**Zur Aufgabe:**
Kannst du aus dem Text zum KfW-Förderstopp unten alles von „Wie die Bundesregierung“ bis hinunter zu „fordert Wolfgang Steiger.“ wortgetreu abschreiben?

Wolfgang Steiger: Bis ein Nachfolgeprogramm aufgelegt ist, muss die alte Förderung aufgestockt und fortgeführt werden

Der Wirtschaftsrat kritisiert den von Bundeswirtschaftsminister Robert Habeck verhängten KfW-Förderstopp und fordert eine Rücknahme bis zur Neuauflage eines Folgeprogramms. „Der Vorstoß des Wirtschaftsministers sorgt für maximale Verunsicherung –  nicht nur in der Bauwirtschaft, sondern vor allem bei vielen Familien die sich den Traum von den eigenen vier Wänden erfüllen wollen“, sagt Wolfgang Steiger, Generalsekretär des Wirtschaftsrates. „Dabei ist der Run auf die Fördertöpfe hausgemacht: Wenn die Bundesregierung das gut nachgefragte und im Sinne der Klimaeffizienz bewährte Programm Ende Januar auslaufen lassen, ohne auch nur Eckpunkte des vollmundig angekündigten Nachfolgeprogramms entwickelt zu haben, ist ein Ansturm auf das endende alte Programm die logische Folge.“

Fakt ist: Der extreme Anstieg von Förderanträgen für EH55-Neubauten allein in diesem Monat hat dazu geführt, dass die der KfW zur Verfügung stehenden Mittel in Höhe von 5 Mrd. Euro
bereits jetzt vollständig ausgeschöpft sind. „Der Wirtschaftsrat hatte deshalb bereits im vergangenen Jahr dazu geraten, die gute laufende EH/EG55-Förderung noch einmal zu verlängern, zumindest bis klar ist, wie das Nachfolgeprogramm aussehen soll“, erklärt Wolfgang Steiger. „Leider war der neue Bundeswirtschaftsminister anderer Auffassung. Nun ist Herr Habeck gefordert, hier schnell Klarheit zu schaffen. Darauf werden wir im Namen der Bauherren und Familien in unserem Land bestehen.“

Wie die Bundesregierung mitgeteilt hat, soll jetzt über den Umgang mit den bereits eingegangenen, aber noch nicht beschiedenen EH40- und EH55-Anträgen entschieden werden. Denn auch für diese Anträge reichen derzeit die bereitgestellten KfW-Mittel wahrscheinlich nicht aus. Überlegt wird, für diese eingegangenen Anträge ein Angebot zinsverbilligter Kredite der KfW zur Verfügung zu stellen. Entschieden ist diesbezüglich aber noch nichts. „Die eindeutig gerechtere Lösung wäre, wie vom Wirtschaftsrat gefordert, das alte Programm aufzustocken und weiterlaufen zu lassen - bis das Nachfolgeprogramm steht“, fordert Wolfgang Steiger.

**Eingabedaten:**
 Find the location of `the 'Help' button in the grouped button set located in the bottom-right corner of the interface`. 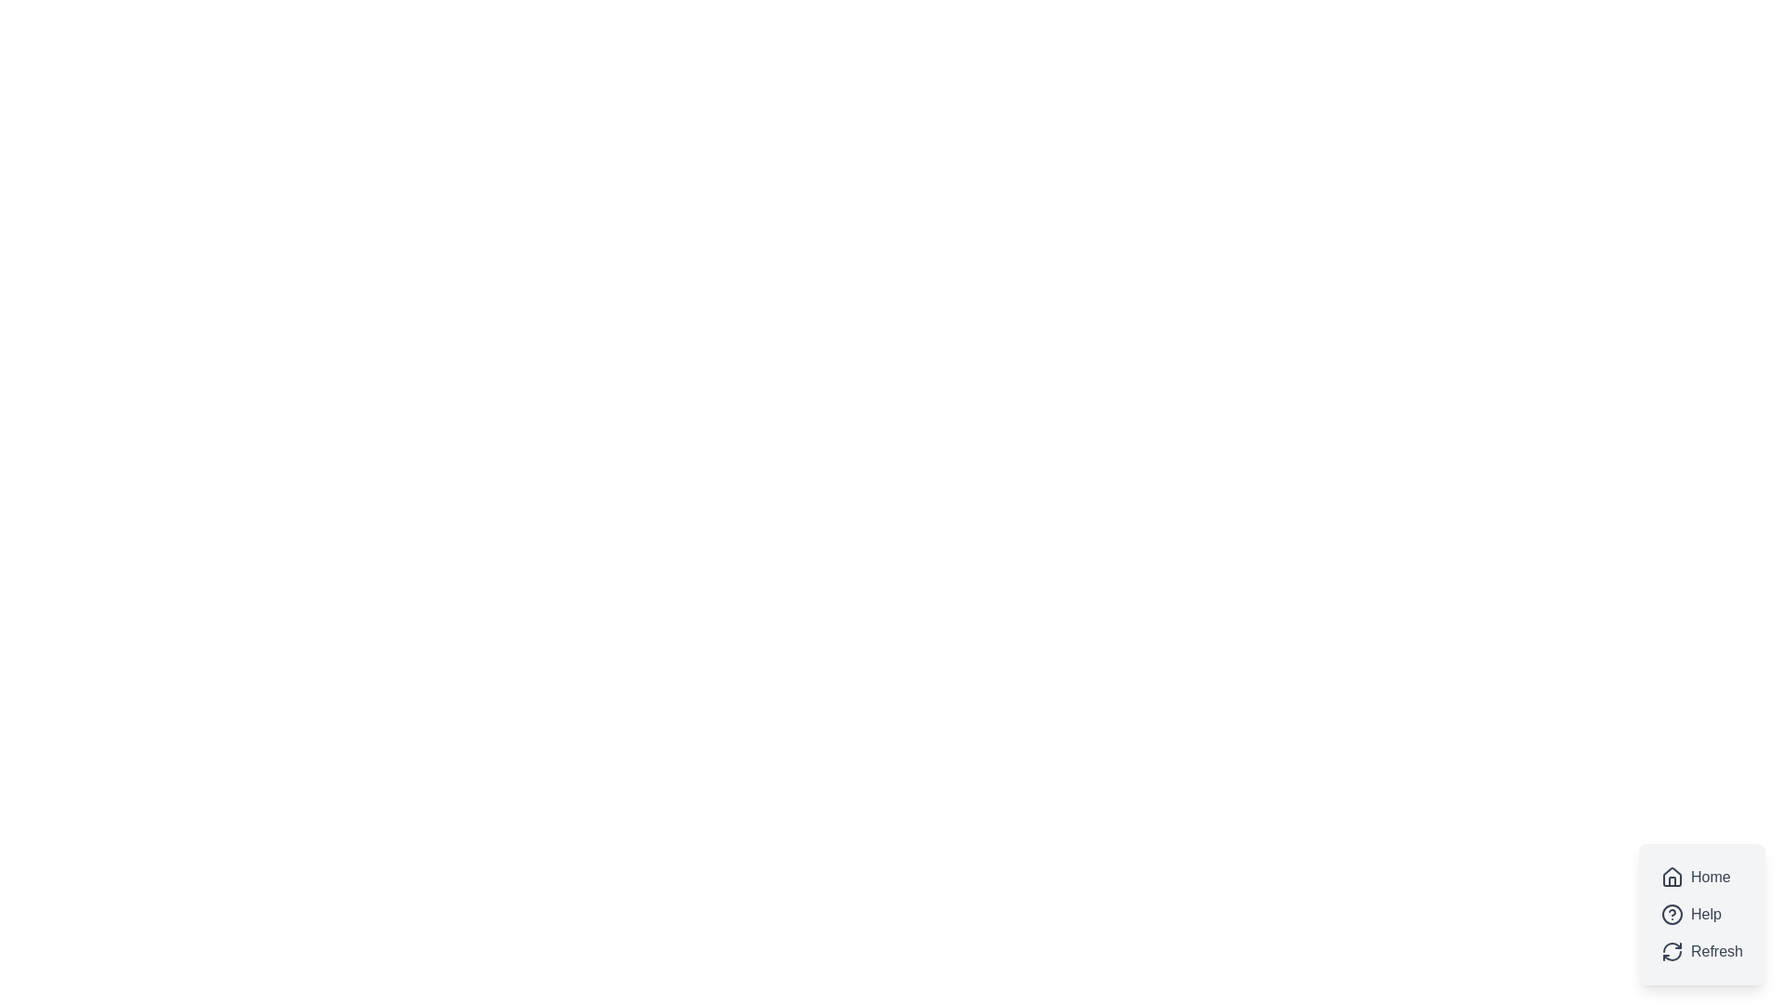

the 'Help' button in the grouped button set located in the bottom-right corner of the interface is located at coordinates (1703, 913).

==

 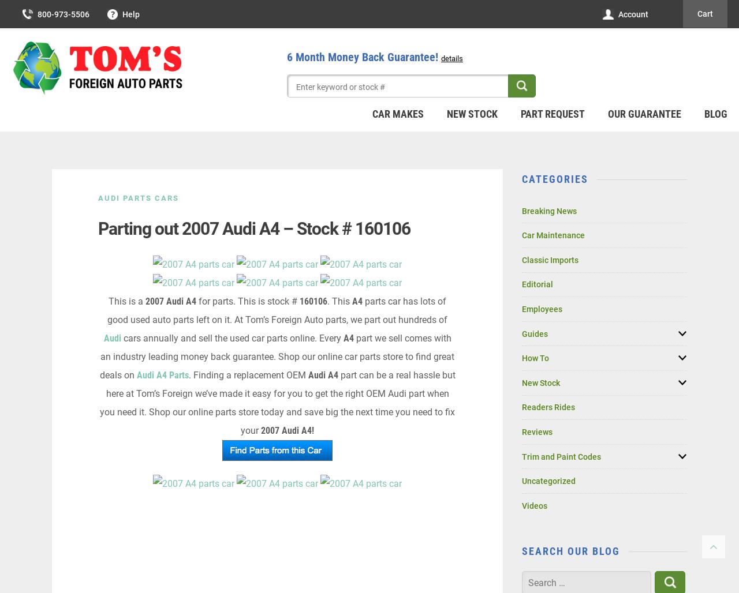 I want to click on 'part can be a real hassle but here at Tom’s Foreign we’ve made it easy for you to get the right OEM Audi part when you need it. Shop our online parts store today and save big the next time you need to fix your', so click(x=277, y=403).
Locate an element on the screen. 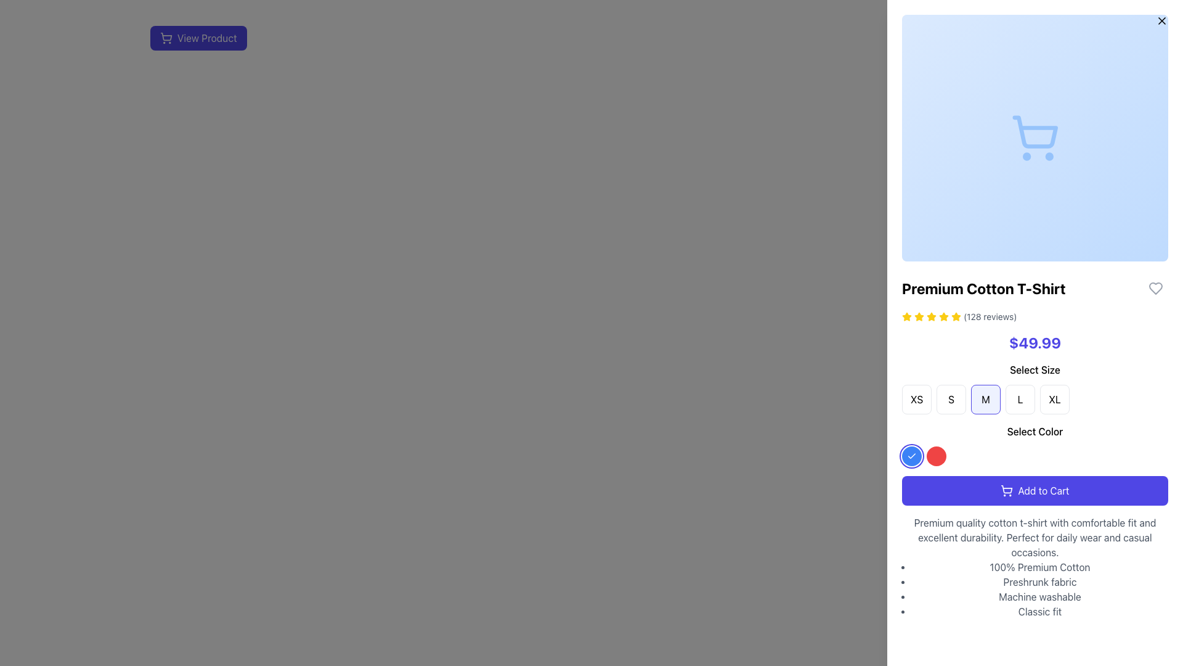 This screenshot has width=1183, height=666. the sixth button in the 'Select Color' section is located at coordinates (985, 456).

---

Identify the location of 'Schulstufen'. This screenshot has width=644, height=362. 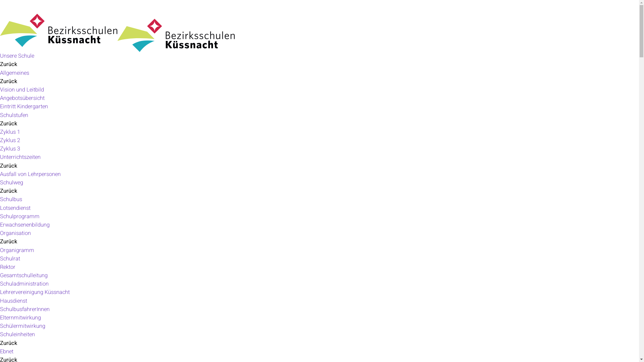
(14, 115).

**Antwort zur Übung:**
Wie die Bundesregierung mitgeteilt hat, soll jetzt über den Umgang mit den bereits eingegangenen, aber noch nicht beschiedenen EH40- und EH55-Anträgen entschieden werden. Denn auch für diese Anträge reichen derzeit die bereitgestellten KfW-Mittel wahrscheinlich nicht aus. Überlegt wird, für diese eingegangenen Anträge ein Angebot zinsverbilligter Kredite der KfW zur Verfügung zu stellen. Entschieden ist diesbezüglich aber noch nichts. „Die eindeutig gerechtere Lösung wäre, wie vom Wirtschaftsrat gefordert, das alte Programm aufzustocken und weiterlaufen zu lassen - bis das Nachfolgeprogramm steht“, fordert Wolfgang Steiger.